*Task statement:* Copy, from the material below, each line that contains the word "computer".

*Data for this task:*
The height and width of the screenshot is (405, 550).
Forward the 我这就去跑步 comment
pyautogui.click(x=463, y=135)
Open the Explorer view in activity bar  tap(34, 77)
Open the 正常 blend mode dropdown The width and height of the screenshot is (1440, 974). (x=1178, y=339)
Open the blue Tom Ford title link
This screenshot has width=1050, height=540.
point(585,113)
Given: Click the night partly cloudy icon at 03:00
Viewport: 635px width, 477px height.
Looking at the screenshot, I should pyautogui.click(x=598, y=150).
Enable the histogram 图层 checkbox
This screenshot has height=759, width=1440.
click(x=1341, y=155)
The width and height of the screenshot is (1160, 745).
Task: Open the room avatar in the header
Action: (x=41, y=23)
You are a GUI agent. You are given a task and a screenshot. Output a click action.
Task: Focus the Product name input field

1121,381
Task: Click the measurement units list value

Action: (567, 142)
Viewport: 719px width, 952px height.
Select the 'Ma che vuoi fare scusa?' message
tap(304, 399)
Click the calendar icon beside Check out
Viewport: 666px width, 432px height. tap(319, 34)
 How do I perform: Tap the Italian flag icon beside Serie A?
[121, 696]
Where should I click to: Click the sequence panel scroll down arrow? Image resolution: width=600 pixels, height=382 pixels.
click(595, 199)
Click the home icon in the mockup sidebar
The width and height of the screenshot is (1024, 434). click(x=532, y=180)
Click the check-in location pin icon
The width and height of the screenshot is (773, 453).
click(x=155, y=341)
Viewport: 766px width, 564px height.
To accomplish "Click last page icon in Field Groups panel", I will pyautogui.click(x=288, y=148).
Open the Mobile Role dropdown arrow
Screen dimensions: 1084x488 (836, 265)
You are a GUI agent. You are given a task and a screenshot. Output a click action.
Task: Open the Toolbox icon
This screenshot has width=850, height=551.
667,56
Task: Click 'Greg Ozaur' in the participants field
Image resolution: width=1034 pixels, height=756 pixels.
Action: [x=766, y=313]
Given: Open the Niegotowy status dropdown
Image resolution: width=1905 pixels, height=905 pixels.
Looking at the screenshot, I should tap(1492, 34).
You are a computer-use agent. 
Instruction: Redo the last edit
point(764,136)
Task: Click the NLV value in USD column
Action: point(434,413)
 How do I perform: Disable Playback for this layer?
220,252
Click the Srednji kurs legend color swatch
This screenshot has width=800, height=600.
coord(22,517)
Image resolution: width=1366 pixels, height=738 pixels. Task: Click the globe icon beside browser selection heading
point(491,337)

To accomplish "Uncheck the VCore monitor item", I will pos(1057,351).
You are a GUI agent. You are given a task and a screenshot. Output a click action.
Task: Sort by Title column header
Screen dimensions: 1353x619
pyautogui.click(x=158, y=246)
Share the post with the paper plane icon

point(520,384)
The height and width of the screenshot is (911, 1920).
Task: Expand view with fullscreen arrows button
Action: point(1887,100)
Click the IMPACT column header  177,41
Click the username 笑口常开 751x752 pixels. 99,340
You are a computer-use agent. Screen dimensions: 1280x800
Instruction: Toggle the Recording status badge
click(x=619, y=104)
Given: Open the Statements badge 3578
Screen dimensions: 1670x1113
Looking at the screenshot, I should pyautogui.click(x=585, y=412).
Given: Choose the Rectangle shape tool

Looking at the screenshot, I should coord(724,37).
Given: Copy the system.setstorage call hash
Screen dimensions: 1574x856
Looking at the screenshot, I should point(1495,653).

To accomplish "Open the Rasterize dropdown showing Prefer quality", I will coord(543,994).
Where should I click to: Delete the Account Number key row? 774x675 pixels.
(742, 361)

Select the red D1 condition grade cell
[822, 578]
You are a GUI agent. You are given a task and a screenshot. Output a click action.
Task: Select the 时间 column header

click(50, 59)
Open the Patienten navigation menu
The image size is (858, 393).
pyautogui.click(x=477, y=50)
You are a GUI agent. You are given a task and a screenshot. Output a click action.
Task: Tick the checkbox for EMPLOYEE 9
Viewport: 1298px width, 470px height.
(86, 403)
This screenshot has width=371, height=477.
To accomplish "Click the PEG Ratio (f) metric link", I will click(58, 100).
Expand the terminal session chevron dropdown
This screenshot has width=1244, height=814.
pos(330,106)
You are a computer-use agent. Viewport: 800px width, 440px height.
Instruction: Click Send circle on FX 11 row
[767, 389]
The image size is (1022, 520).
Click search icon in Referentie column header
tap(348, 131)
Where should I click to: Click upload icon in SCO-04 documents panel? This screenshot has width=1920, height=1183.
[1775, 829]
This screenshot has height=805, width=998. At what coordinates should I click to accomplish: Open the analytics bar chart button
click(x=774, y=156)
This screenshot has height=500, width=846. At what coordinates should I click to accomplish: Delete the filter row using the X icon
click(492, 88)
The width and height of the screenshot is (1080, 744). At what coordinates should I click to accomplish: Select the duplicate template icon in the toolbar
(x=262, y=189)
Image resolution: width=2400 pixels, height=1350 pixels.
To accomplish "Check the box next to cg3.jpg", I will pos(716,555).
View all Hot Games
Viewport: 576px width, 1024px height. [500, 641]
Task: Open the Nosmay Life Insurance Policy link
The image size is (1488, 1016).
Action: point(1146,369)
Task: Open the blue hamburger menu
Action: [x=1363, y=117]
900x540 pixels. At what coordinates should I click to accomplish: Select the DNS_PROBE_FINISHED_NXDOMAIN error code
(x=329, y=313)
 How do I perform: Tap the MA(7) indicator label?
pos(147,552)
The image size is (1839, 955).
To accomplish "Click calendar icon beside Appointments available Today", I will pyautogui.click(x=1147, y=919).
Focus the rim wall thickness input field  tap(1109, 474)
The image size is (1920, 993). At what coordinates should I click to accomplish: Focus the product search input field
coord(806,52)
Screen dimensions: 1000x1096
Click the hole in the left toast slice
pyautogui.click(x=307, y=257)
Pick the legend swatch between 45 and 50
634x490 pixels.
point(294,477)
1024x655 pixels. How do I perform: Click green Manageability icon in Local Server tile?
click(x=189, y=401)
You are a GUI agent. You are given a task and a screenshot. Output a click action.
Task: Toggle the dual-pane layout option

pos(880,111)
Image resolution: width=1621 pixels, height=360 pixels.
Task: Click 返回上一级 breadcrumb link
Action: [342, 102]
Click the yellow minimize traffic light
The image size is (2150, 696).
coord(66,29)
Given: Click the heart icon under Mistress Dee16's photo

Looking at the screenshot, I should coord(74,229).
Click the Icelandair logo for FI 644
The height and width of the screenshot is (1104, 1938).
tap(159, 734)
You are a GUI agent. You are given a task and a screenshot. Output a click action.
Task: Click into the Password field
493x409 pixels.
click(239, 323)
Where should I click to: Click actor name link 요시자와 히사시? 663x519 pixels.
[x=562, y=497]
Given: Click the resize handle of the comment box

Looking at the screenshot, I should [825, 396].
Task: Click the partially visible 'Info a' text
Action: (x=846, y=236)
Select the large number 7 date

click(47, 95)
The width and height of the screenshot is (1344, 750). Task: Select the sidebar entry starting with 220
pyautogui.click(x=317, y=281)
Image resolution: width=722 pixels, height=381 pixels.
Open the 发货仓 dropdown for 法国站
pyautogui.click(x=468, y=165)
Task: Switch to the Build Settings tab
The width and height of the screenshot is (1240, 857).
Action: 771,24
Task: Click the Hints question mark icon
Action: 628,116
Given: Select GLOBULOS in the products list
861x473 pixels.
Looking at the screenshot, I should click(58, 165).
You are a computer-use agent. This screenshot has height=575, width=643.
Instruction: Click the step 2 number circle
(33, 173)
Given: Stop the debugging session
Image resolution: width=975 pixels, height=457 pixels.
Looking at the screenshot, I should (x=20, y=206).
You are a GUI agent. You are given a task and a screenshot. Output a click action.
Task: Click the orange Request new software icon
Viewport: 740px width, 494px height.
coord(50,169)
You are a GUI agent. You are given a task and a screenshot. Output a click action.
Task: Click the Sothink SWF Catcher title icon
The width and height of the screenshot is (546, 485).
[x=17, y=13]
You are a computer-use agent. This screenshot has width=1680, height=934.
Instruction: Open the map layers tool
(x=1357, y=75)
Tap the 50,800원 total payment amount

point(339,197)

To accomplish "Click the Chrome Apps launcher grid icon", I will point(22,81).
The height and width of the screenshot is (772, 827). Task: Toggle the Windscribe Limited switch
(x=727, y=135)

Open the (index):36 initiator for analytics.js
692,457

*Solution:*
You are a computer-use agent. 
You are a computer-use agent. Screen dimensions: 1280x800
You are a computer-use agent. Viewport: 800px width, 440px height.
You are a computer-use agent. This screenshot has height=575, width=643.
You are a computer-use agent. This screenshot has width=1680, height=934.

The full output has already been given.